▶ [Document]

Terry's Sales, Inc. v. Vander Veur

Annotate this Case

618 P.2d 29 (1980)

TERRY'S SALES, INC., et al., Plaintiffs and Appellants, v. Henry VANDER VEUR 2d et al., Defendants and Respondents.

No. 16563.

Supreme Court of Utah.

September 12, 1980.

*30 Roger P. Christensen of Christensen, Jensen, Kennedy & Powell, Salt Lake City, for plaintiffs and appellants.

David M. Bown, Salt Lake City, for Vander Veur.

Irving H. Biele, Salt Lake City, for Valley Bank.

John L. McCoy, Salt Lake City, for defendants and respondents.

CROCKETT, Chief Justice:

This case arose out of a dispute between two former partners in a used-car business about partnership assets and profits. The plaintiff, Terry's Sales, Inc., and its president, Terry West, sued for the assets and an accounting. The defendant, Henry Vander Veur 2d, claims that the parties had settled all of their differences by a settlement agreement requiring him to pay the plaintiff $3,350. From findings and judgment in favor of the defendant, plaintiff appeals.

In March of 1976 some difficulties had developed between these partners. Without going into undue detail, defendant Vander Veur acted upon what he regarded as just provocation to protect his interest in the partnership and its assets.[1] He withdrew $9,365 from the partnership checking account at Valley Bank and Trust Company, and took seven used cars to his home. One of them, a Plymouth Duster, he sold for $1,200.

Data items
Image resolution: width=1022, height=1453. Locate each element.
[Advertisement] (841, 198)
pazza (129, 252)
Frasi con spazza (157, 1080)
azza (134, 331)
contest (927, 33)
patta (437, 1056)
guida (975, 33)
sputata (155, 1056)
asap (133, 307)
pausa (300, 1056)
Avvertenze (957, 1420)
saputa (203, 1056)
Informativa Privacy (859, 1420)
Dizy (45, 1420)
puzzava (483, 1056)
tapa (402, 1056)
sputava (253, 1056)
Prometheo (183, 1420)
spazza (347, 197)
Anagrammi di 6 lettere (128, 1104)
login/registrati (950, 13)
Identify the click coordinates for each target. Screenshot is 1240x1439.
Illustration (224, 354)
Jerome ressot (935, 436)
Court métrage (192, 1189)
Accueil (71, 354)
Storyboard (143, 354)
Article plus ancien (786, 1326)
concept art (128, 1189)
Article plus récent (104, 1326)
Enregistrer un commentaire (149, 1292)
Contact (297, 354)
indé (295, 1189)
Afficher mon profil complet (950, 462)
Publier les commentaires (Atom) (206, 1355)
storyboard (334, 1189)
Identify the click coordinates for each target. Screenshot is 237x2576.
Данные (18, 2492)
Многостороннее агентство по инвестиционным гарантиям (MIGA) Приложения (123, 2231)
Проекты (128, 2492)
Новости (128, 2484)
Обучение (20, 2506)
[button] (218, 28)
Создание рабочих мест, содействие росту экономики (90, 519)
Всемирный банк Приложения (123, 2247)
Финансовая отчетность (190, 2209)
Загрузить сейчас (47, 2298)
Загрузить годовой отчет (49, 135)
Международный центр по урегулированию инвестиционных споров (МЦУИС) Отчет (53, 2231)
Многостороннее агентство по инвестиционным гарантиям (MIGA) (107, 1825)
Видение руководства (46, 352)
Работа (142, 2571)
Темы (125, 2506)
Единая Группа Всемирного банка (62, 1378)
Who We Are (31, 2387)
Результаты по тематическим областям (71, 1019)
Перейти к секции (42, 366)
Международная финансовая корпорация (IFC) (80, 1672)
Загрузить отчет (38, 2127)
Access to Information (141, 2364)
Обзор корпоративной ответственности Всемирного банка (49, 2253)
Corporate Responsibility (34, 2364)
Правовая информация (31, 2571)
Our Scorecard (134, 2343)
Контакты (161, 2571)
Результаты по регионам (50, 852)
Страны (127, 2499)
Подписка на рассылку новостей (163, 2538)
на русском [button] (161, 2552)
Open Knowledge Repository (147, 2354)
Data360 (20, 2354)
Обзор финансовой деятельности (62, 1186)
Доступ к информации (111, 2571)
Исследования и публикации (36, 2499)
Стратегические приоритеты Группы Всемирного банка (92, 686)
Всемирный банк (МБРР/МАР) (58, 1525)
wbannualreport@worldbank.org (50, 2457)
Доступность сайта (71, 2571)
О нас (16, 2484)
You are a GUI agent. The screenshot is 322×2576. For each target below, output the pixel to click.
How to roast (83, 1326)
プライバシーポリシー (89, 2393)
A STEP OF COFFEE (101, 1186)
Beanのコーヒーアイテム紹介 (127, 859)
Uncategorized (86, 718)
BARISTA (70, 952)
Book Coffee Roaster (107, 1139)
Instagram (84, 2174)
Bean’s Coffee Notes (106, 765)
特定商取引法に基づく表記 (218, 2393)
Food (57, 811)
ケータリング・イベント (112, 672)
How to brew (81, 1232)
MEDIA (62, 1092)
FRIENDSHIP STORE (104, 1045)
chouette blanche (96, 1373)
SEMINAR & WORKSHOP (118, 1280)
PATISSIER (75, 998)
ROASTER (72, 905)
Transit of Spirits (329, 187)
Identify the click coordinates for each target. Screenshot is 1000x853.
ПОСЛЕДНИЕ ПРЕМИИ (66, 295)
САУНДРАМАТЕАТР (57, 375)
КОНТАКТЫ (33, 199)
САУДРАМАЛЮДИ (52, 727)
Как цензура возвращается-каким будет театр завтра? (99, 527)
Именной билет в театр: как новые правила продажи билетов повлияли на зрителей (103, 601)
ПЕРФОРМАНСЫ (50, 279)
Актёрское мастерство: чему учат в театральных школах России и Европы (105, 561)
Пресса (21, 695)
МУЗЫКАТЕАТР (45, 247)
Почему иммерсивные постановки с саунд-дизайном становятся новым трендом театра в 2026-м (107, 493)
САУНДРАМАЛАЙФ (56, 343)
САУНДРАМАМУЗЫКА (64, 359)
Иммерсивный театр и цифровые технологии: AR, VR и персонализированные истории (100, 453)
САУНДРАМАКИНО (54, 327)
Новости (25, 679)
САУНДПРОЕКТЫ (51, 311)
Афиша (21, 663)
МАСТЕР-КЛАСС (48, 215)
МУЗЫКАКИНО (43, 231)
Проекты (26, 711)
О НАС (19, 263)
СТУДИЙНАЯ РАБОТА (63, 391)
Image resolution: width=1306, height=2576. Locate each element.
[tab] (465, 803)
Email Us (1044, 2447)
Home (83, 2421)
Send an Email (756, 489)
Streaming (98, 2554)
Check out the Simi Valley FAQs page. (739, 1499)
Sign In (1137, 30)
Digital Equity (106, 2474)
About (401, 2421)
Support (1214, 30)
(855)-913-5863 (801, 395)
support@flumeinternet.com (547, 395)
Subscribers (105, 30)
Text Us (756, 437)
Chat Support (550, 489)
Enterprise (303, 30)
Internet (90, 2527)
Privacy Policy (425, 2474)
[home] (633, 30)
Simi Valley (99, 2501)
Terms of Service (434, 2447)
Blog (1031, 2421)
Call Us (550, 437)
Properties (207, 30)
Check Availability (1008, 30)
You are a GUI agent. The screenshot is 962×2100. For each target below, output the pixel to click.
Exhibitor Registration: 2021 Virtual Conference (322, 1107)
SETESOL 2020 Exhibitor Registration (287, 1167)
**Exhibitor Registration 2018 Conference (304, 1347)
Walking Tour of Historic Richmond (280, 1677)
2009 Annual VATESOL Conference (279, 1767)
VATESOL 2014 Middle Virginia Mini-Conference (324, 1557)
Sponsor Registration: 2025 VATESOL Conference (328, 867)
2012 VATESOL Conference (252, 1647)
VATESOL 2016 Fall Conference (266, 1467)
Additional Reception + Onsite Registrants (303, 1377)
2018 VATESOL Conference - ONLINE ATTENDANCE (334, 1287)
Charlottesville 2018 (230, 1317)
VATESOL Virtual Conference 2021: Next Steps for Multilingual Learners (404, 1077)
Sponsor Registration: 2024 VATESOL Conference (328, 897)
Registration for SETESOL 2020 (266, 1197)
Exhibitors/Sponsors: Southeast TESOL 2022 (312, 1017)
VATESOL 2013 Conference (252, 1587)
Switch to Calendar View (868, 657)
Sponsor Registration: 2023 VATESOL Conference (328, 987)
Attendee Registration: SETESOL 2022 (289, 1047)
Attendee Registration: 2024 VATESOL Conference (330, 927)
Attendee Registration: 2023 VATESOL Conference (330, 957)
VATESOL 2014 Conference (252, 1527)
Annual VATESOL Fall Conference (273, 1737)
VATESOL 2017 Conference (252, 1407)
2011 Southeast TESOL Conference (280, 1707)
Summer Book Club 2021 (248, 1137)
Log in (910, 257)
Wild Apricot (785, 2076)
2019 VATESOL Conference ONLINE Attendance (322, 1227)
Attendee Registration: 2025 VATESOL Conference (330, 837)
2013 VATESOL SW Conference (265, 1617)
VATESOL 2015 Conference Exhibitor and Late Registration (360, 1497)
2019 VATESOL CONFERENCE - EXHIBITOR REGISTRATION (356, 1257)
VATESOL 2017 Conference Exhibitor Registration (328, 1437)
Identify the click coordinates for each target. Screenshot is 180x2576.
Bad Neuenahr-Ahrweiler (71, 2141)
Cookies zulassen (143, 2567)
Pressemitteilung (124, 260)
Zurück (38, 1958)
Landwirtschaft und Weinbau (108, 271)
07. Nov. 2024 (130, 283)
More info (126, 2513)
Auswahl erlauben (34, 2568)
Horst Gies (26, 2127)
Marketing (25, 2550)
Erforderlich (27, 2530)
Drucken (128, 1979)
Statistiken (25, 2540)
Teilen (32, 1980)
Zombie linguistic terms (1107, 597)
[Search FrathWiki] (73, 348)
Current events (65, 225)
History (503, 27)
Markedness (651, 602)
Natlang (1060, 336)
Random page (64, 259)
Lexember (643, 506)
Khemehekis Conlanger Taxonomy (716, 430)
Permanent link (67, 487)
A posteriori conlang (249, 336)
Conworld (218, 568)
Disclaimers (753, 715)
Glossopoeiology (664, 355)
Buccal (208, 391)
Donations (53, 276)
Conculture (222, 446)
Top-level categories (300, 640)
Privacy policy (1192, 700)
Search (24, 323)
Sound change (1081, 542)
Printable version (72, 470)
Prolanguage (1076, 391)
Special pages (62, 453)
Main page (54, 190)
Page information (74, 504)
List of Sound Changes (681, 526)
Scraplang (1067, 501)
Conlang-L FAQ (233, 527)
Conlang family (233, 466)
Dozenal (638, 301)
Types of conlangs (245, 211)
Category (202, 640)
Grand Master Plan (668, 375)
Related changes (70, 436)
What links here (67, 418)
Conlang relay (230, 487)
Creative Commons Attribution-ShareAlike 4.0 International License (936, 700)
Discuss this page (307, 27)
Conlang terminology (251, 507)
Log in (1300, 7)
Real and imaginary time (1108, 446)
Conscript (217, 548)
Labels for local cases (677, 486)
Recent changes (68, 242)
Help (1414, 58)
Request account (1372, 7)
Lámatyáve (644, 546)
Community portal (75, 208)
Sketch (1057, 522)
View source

▶ [Complete the following]
a – From the court opinion above, write out the passage starting with "618 P.2d 29" and going on through "plaintiffs and appellants.".
b – According to the court opinion above, how much money did Vander Veur withdraw from the partnership checking account at Valley Bank and Trust Company?

▶ [Full solutions]
a –
618 P.2d 29 (1980)

TERRY'S SALES, INC., et al., Plaintiffs and Appellants, v. Henry VANDER VEUR 2d et al., Defendants and Respondents.

No. 16563.

Supreme Court of Utah.

September 12, 1980.

*30 Roger P. Christensen of Christensen, Jensen, Kennedy & Powell, Salt Lake City, for plaintiffs and appellants.

b – $9,365